Contractual temporary leave must be extended to parents of a foster child when that foster child becomes seriously ill, according to an arbitrator’s ruling in a South Jersey case.

In March 2018, arbitrator James Mastriani considered a case involving contractual “serious illness in immediate family” temporary leave and its applicability to foster children.  At issue in the case was whether a foster child was considered a “child” for the purposes of the contractual leave.
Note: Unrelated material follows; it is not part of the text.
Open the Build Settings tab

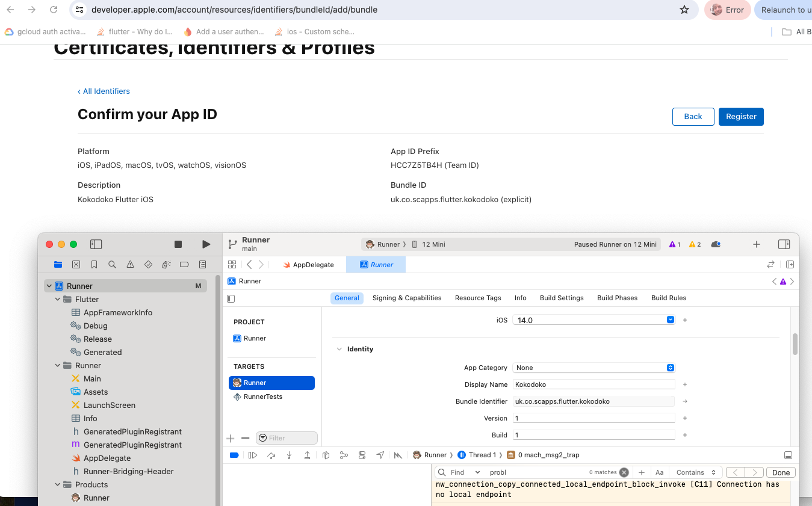tap(561, 298)
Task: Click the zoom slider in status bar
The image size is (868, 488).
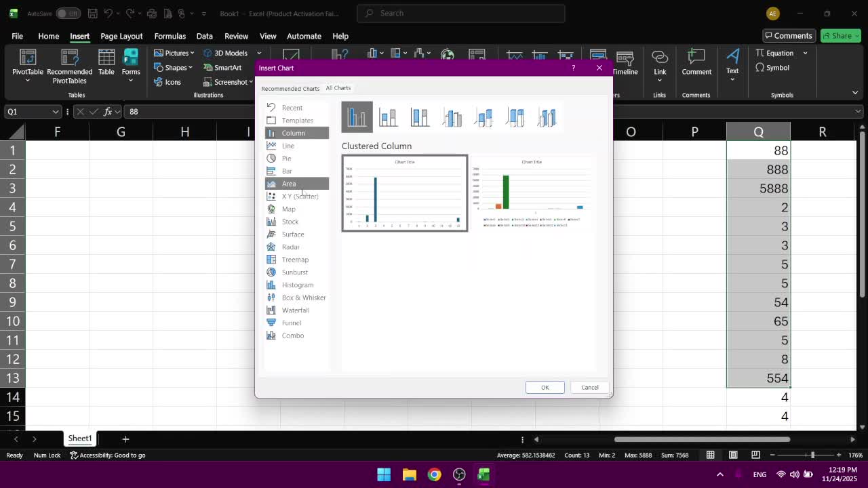Action: (812, 455)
In the end, the arbitrator found the board violated the contract by denying the employee the leave, as a foster child was considered a “child” within the contract’s definition of immediate family.
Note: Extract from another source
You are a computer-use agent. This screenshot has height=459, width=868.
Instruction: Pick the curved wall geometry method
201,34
The facts involved were rather straightforward.  The board and union were a part of a valid collective negotiations agreement that provided one day of leave for a serious illness in an employee’s immediate family.  The contract defined immediate family to be “spouse, child, son-in-law, daughter-in-law, parents, father-in-law, mother-in-law, brother, sister, grandparent, or grandchild.”  There was also a contractual requirement for a doctor’s note to be provided within one week of the leave being taken.

The New Jersey Division of Child Protection and Permanency placed the child with the employee on a Friday.  The state termed the employee a “family resource parent” for child placement purposes.  On the Monday immediately after placement, the employee called out from work and sought to have the absence charged against the contractual serious family illness leave.  The board rejected the employee’s request to use the contractual serious family illness leave, and charged him one-day personal leave.
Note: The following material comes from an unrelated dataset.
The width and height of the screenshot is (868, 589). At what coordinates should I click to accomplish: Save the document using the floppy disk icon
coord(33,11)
After hearing testimony from the parties, the arbitrator rejected the board’s argument that the illness was not “serious” and determined the board’s basis for denial stemmed solely from the foster child status.  Thus, the arbitrator determined the issue involved was whether a foster child “fell within the meaning of the word ‘child’ in the definition of immediate family” as set forth in the contract.  The board’s position was “child” meant by blood or adoption.

In finding “foster child” was within the definition, the arbitrator determined not only was the contractual definition unclear and ambiguous, but there was no past practice upon which to assess the parties’ intention.  Thus, the arbitrator turned to the board’s policy regarding Family Leave, which defined “child” to mean “biological, adopted, or foster child” and New Jersey law regarding the Family Leave Act.

More specifically, the arbitrator noted N.J.S.A. 34:11-3 defined “child” to mean “biological, adopted, or resource family child,” while N.J.A.C. 13:14-1.2 defined “child” to include any child which the “employee is a biological parent, adoptive parent, foster parent, {or} resource family parent….”  In short, the arbitrator found the absence of clear “inclusionary or exclusionary language” about the meaning of “child” required consideration of outside evidence.

Although this case was from an arbitrator, and its genesis was the individual district’s contract, this case could have impact upon other districts throughout the state.

Indeed, many board contracts do not contain inclusionary or exclusionary language in their definitions of “immediate family” for leave due to family illness or bereavement.  As such, boards of education should review their existing definitions and consult with their board attorney regarding their individual contractual definitions.